NOS isoform-specific regulation of basal but not exercise-induced mitochondrial biogenesis in mouse skeletal muscle

Abstract

Nitric oxide is a potential regulator of mitochondrial biogenesis. Therefore, we investigated if mice deficient in endothelial nitric oxide synthase (eNOS-/-) or neuronal NOS (nNOS-/-) have attenuated activation of skeletal muscle mitochondrial biogenesis in response to exercise. eNOS-/-, nNOS-/- and C57Bl/6 (CON) mice (16.3 +/- 0.2 weeks old) either remained in their cages (basal) or ran on a treadmill (16 m min(-1), 5% grade) for 60 min (n = 8 per group) and were killed 6 h after exercise. Other eNOS-/-, nNOS-/- and CON mice exercise trained for 9 days (60 min per day) and were killed 24 h after the last bout of exercise training. eNOS-/- mice had significantly higher nNOS protein and nNOS-/- mice had significantly higher eNOS protein in the EDL, but not the soleus. The basal mitochondrial biogenesis markers NRF1, NRF2alpha and mtTFA mRNA were significantly (P< 0.05) higher in the soleus and EDL of nNOS-/- mice whilst basal citrate synthase activity was higher in the soleus and basal PGC-1alpha mRNA higher in the EDL. Also, eNOS-/- mice had significantly higher basal citrate synthase activity in the soleus but not the EDL. Acute exercise increased (P< 0.05) PGC-1alpha mRNA in soleus and EDL and NRF2alpha mRNA in the EDL to a similar extent in all genotypes.

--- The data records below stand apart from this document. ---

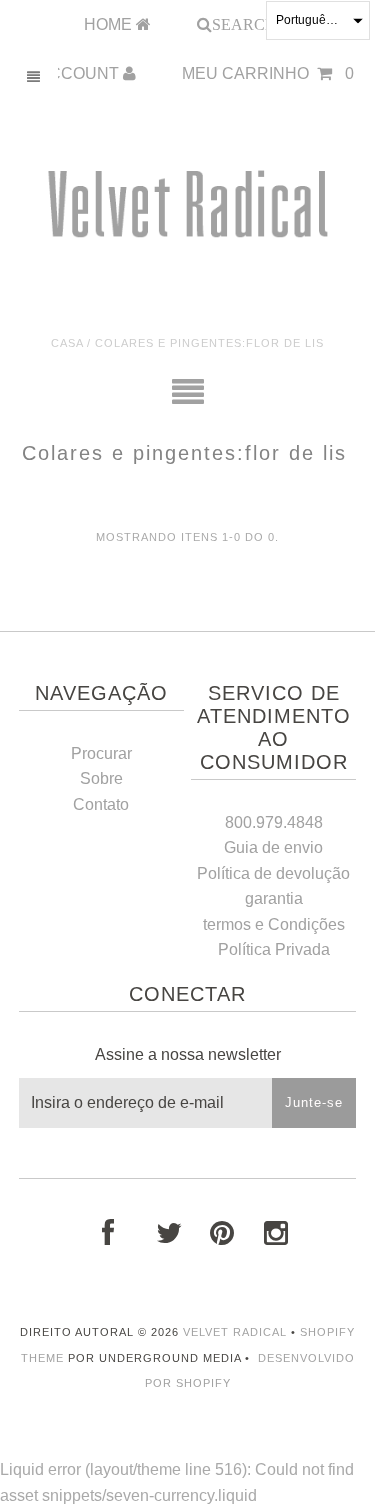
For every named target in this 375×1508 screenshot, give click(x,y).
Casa (67, 343)
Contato (101, 804)
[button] (318, 20)
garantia (274, 898)
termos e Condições (274, 924)
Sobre (101, 778)
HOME (110, 24)
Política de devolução (273, 873)
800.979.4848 (274, 822)
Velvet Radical (235, 1332)
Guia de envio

In addition, short-term exercise training significantly increased cytochrome c protein in all genotypes (P< 0.05) in the EDL. In conclusion, eNOS and nNOS are differentially involved in the basal regulation of mitochondrial biogenesis in skeletal muscle but are not critical for exercise-induced increases in mitochondrial biogenesis in skeletal muscle.

Figure 1

Basal levels of nNOS (A and B) and eNOS (C and D) protein abundance in the soleus and EDL of CON and NOS knockout mice Values are means ± s.e.m. Western blots are representative from one mouse from each genotype. n = 8 for all groups except n = 7 for the EDL of eNOS^−/− mice due to lack of available sample. †P <0.05 versus CON mice (one-way ANOVA).

Figure 3

Basal levels of phosphorylated p38 MAPK (A and B) and phosphorylated AMPKα Thr¹⁷² (C and D) in the soleus and EDL of CON and NOS knockout mice Values are means ± s.e.m.n = 8 for all groups. Western blots are representative from one mouse from each genotype.

Figure 2

Basal levels of PGC-1α (A and B), NRF1 (C and D), NRF2α (E and F) and mtTFA (G and H) mRNA in the soleus and EDL of CON and NOS knockout mice Values are means ± s.e.m.n = 8 for all groups. †P <0.05 versus CON mice (one-way ANOVA).

Figure 4

PGC-1α (A and B) and NRF2α (C and D) mRNA in the soleus and EDL of CON and NOS knockout mice under basal conditions and 6 h after 60 min of treadmill running (acute ex) Values are means ± s.e.m.n = 8 for all groups. *P <0.05 main effect for exercise, †P <0.05 main effect for genotype (two-way ANOVA).

Figure 5

Cytochrome c (A and B) and COX IV (C and D) protein abundance in the soleus and EDL of CON and NOS knockout mice under basal conditions and after short-term training (trained) Values are means ± s.e.m.n = 8 for all groups. *P <0.05 main effect for exercise training, †P <0.05 main effect for genotype, #P < 0.05 versus basal (two-way ANOVA). Western blots are representative from one mouse from each genotype.